L’endometrio uterino ha la capacità naturale di mantenere una gravidanza durante gli anni riproduttivi della donna, e con le nuove tecnologie come la donazione degli ovuli anche oltre gli anni riproduttivi naturali. L’età della donna quindi non influenza la risposta dell’endometrio alla stimolazione ormonale e i tassi di gravidanza da cicli con donatrici di ovociti confermano che l’età della ricevente non influisce sui tassi di gravidanza che sono invece correlati all’età della donatrice e alla relativa qualità ovocitaria. Questi dati confermano ulteriormente che la capacità riproduttiva della donna legata all’età dipende quasi esclusivamente dalla qualità degli ovociti stessi.
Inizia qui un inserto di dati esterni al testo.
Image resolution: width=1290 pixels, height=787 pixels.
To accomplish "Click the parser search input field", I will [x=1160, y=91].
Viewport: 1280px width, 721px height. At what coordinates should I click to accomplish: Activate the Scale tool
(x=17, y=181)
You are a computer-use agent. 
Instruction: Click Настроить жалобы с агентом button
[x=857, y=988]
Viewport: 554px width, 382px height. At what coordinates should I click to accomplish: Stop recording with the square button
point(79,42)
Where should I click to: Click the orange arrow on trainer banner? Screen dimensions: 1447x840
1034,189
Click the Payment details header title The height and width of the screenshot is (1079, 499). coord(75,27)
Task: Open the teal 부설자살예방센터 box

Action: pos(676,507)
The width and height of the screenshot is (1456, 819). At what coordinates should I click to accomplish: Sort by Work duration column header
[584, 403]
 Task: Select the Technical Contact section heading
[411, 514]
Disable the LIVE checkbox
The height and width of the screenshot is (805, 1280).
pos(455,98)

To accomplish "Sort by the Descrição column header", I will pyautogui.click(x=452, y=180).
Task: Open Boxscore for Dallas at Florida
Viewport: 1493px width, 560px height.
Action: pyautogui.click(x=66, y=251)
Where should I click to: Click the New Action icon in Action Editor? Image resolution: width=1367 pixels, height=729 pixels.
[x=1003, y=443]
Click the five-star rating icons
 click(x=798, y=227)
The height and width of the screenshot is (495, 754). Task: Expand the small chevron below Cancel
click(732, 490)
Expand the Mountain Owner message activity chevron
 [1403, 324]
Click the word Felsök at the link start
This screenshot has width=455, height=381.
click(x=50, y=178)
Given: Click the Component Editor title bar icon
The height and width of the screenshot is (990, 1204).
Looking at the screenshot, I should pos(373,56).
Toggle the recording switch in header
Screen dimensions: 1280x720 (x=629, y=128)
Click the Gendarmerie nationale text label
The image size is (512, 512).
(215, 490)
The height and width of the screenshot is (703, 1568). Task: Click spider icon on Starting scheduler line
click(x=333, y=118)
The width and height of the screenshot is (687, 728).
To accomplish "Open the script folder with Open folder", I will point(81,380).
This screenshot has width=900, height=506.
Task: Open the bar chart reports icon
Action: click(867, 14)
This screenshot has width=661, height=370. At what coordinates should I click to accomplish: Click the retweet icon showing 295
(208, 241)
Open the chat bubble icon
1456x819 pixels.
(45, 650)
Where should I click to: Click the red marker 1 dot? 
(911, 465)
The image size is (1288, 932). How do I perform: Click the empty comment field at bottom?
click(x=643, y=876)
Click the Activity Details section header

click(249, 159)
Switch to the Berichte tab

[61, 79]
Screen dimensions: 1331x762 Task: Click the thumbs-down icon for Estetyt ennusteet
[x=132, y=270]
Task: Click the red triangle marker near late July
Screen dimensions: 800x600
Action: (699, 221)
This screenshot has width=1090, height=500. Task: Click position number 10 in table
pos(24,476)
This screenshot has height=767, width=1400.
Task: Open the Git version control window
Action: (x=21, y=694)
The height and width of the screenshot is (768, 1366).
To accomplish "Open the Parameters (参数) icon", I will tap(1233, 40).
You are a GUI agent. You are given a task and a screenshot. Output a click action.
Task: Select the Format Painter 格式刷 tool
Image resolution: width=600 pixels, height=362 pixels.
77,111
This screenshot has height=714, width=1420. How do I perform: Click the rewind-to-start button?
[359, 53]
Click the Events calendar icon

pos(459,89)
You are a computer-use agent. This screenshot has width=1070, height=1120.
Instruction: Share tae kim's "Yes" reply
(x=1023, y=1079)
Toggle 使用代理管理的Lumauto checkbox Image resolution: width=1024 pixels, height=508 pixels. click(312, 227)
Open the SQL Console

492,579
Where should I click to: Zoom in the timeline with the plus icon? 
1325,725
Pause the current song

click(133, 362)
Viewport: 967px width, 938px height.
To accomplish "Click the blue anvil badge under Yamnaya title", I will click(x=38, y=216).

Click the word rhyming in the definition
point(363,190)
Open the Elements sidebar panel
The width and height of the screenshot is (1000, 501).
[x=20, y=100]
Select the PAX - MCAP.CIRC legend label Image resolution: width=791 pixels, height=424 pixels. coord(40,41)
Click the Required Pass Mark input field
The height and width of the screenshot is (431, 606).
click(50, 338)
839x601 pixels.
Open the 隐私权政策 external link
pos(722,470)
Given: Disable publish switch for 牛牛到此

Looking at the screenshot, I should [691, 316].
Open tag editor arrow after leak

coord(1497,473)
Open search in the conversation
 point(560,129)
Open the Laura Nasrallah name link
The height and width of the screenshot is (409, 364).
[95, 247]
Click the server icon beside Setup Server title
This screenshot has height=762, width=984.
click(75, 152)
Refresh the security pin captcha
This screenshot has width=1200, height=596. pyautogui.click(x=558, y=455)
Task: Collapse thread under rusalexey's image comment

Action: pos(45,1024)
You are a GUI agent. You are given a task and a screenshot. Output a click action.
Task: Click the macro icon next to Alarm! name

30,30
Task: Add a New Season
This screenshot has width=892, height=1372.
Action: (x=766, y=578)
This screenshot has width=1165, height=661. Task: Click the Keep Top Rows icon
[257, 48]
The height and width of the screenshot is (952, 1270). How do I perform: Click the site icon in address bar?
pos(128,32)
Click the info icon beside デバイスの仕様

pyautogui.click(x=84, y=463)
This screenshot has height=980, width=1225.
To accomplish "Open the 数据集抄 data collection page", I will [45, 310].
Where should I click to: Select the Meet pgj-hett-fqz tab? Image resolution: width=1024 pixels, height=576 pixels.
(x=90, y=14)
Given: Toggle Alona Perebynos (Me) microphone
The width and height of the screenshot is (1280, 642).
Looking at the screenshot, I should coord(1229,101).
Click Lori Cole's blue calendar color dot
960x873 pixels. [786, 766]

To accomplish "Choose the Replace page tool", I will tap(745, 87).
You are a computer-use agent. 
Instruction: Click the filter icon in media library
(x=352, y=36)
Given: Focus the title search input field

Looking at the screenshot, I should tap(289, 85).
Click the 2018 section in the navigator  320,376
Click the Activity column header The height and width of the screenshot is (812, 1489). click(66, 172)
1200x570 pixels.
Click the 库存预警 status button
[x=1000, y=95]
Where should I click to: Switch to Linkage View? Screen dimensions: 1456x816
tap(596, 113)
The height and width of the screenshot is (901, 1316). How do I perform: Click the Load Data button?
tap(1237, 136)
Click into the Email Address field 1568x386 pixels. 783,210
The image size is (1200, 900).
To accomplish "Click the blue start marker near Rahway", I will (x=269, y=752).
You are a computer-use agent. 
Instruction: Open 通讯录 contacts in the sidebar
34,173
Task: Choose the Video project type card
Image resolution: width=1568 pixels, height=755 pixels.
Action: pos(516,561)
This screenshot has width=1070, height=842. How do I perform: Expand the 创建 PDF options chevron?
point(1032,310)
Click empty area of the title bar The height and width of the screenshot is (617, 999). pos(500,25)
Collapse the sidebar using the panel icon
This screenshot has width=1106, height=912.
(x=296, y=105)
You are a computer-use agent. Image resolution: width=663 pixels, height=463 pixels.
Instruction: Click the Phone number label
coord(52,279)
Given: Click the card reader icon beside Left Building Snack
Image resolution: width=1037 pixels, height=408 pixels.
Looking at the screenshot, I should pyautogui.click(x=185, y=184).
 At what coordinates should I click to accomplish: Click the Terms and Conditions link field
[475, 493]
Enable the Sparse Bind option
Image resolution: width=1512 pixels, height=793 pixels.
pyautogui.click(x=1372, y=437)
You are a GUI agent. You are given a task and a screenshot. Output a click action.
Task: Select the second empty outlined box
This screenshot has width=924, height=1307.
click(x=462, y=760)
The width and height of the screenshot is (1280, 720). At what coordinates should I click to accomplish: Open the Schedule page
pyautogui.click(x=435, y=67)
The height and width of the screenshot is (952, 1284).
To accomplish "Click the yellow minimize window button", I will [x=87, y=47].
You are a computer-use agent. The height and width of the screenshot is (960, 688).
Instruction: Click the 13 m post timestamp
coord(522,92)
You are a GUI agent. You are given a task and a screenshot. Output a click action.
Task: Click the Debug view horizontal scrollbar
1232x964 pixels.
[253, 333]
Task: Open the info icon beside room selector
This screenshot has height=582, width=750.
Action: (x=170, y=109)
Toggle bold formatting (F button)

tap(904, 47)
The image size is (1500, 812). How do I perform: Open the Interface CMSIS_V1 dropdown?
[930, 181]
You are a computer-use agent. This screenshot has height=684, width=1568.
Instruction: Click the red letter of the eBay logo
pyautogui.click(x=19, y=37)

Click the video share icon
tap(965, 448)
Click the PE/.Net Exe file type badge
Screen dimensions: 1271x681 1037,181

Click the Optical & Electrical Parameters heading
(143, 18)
In conclusione, la fertilità femminile è strettamente collegata all’età per cui le giovani donne devono sapere che la “finestra fertile” femminile è limitata e vulnerabile e che la qualità degli ovociti si riduce al crescere dell’età, particolarmente dopo i 35 anni quando concepire un bambino diventa progressivamente sempre più difficile. Sebbene la possibilità di successo delle tecniche di fecondazione assistita diminuisca con l’età, la fecondazione in vitro offre ancora un più alto tasso di gravidanza e nati vivi rispetto la sola stimolazione ovarica. Allo stato attuale il solo vero efficace trattamento per l’infertilità correlata all’età e al calo della qualità ovocitaria è la donazione di ovociti. In particolare le donne con più di 35 anni dovrebbero poter disporre tempestivamente di una diagnosi e di un trattamento già dopo 6 mesi di ricerca di una gravidanza o anche prima in caso di indicazioni cliniche specifiche.
Fonti
1 Eurostat. Births and fertility in UE. Over 5.1 million babies born in 2014. 49/2016, 15 March 2016.
2 Istat Report, Natalità e Fecondità della popolazione residente (Anno 2014). 27 novembre 2015.
3 ESHRE. ART fact sheet, Update 18 February 2018.